▶ Extracted information
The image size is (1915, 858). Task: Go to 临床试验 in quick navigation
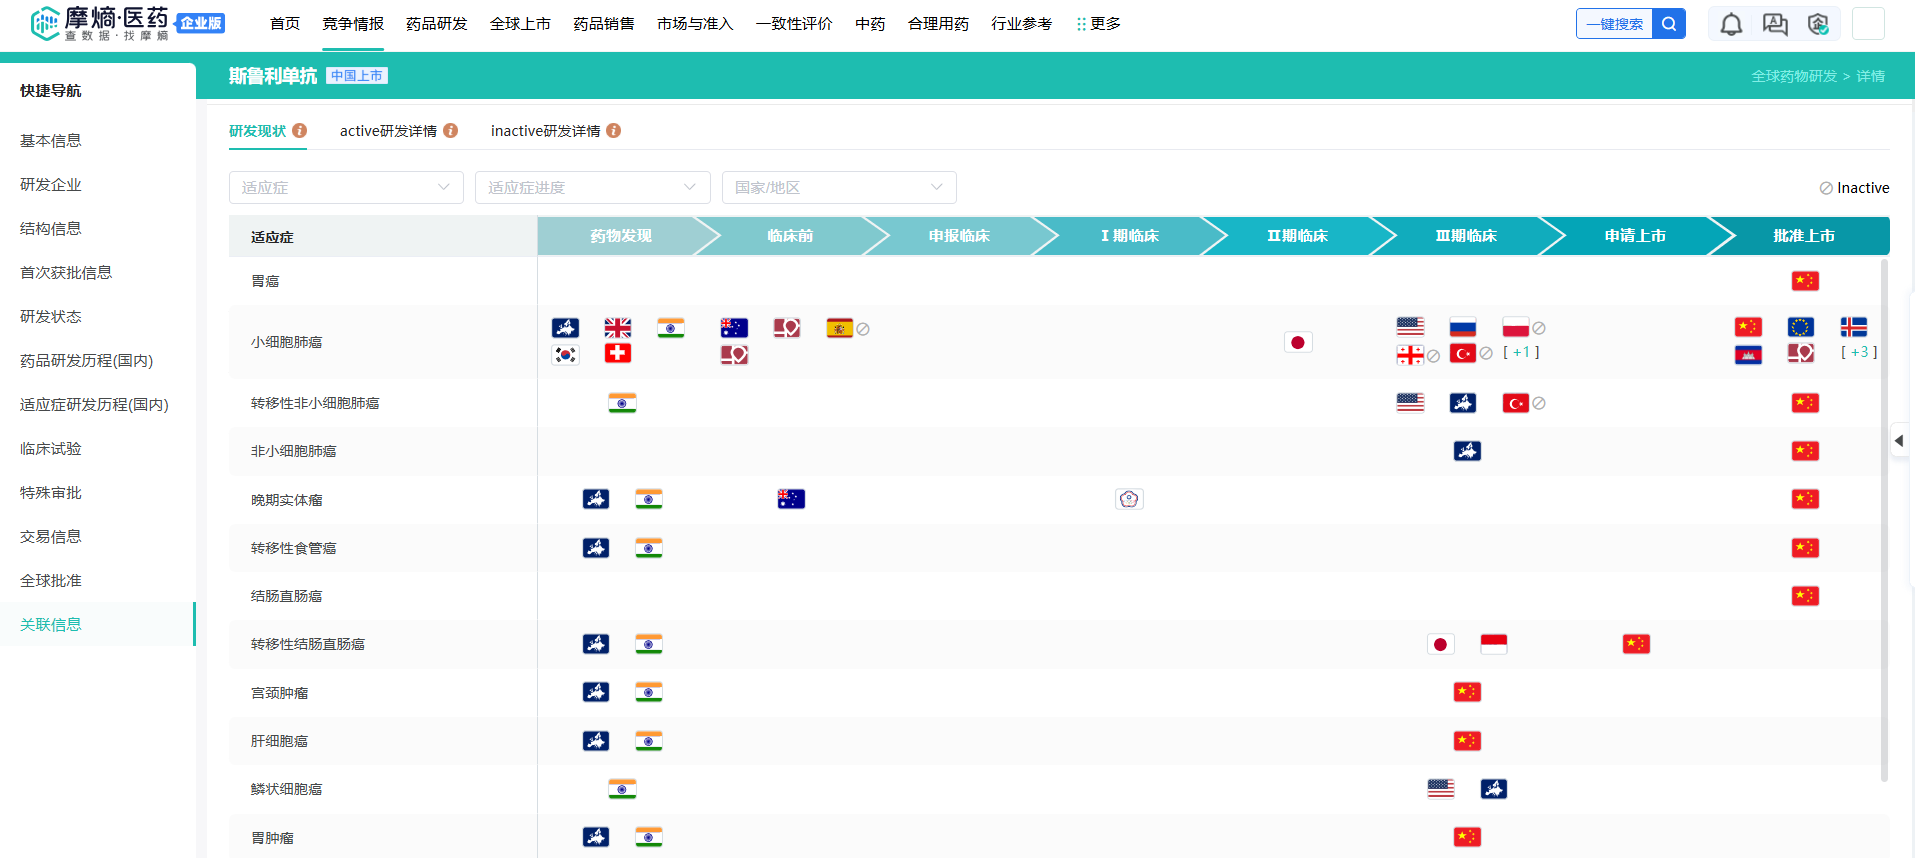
---
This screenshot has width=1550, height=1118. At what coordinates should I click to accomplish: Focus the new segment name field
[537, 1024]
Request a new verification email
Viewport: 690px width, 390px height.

▶ What the task asks
From the entries above, return exactly the line containing "Request a new verification email", the line containing "Viewport: 690px width, 390px height.", and all lines between, and nothing else.

▶ Solution to this problem
Request a new verification email
Viewport: 690px width, 390px height.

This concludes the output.